## 任务目标
下面这篇介绍Chrome Headless模式的帖子没有写完，从最后一句之后接着往下写。

Skip to content
New issue

Have a question about this project? Sign up for a free GitHub account to open an issue and contact its maintainers and the community.

By clicking “Sign up for GitHub”, you agree to our terms of service and privacy statement. We’ll occasionally send you account related emails.

Already on GitHub? Sign in to your account

技能树升级——Chrome Headless模式 #10

Open
yesvods opened this issue Apr 14, 2017 · 6 comments
Open

技能树升级——Chrome Headless模式 #10

yesvods opened this issue Apr 14, 2017 · 6 comments

Comments

@yesvods
Copy link
Owner

yesvods commented Apr 14, 2017

也许最近已经听说Chrome59将支持headless模式,PhantomJS核心开发者Vitaly表示自己将会失业了。

Headless模式解决了什么问题

3年前,无头浏览器PhantomJS已经如火如荼出现了,紧跟着NightmareJS也成为一名巨星。无头浏览器带来巨大便利性:页面爬虫、自动化测试、WebAutomation...

## 材料
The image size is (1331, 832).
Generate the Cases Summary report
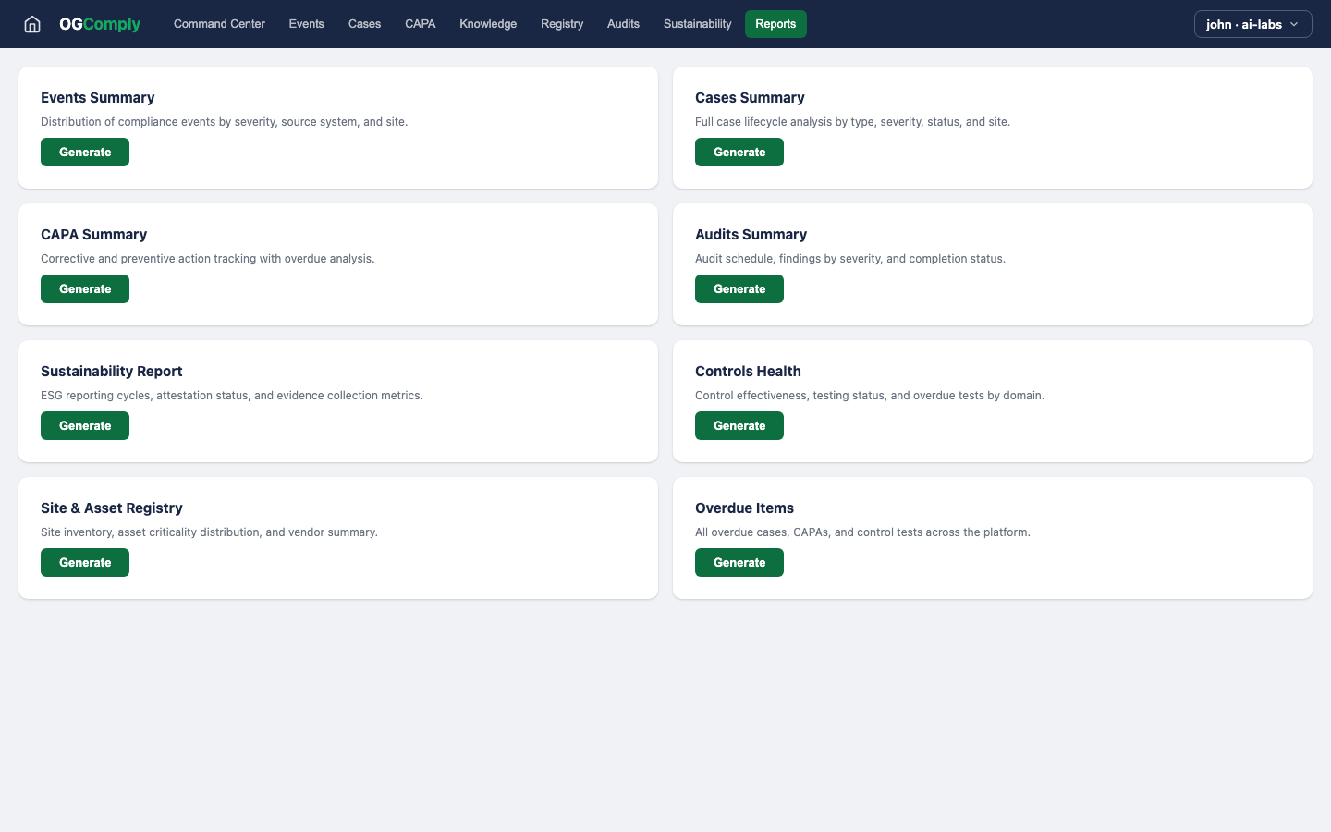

## 任务结果
为啥Chrome又插了一脚

用过PhantomJS的都知道,它的环境是运行在一个封闭的沙盒里面,在环境内外完全不可通信,包括API、变量、全局方法调用等。一个之前写的微信页面爬虫,实现内外通信的方式极其Hack,为了达到目的,不择手段,令人发指,看过的哥们都会蛋疼。

So, 很自然的,Chrome59版支持的特性,全部可以利用,简直不要太爽:

  • ES2017
  • ServiceWork(PWA测试随便耍)
  • 无沙盒环境
  • 无痛通讯&API调用
  • 无与伦比的速度
  • ...

技能树启动点

为了点亮技能树,我们需要以下配置:

大致来说,有那么个过程:

启动Headless模式

有各种脚本启动方式,本次我们使用termial参数方式来打开:

$ /Applications/Google\ Chrome\ Canary.app/Contents/MacOS/Google\ Chrome\ Canary --headless --remote-debugging-port=9222

在Dock中,一个黄色的东西就会被启动,但是他不会跳出来。

操控无头浏览器

依旧有各种方式,我们先安装一个工具帮助我们来对黄色浏览器做点事情:

$ tnpm i -S chrome-remote-interface 

燥起来

捕获所有请求

Pretty Simple,写一个index.js:

const CDP = require("chrome-remote-interface");
 
CDP(client => {
  // extract domains
  const { Network, Page } = client;
  // setup handlers
  Network.requestWillBeSent(params => {
    console.log(params.request.url);
  });
  Page.loadEventFired(() => {
    client.close();
  });
  // enable events then start!
  Promise.all([Network.enable(), Page.enable()])
    .then(() => {
      return Page.navigate({ url: "https://github.com" });
    })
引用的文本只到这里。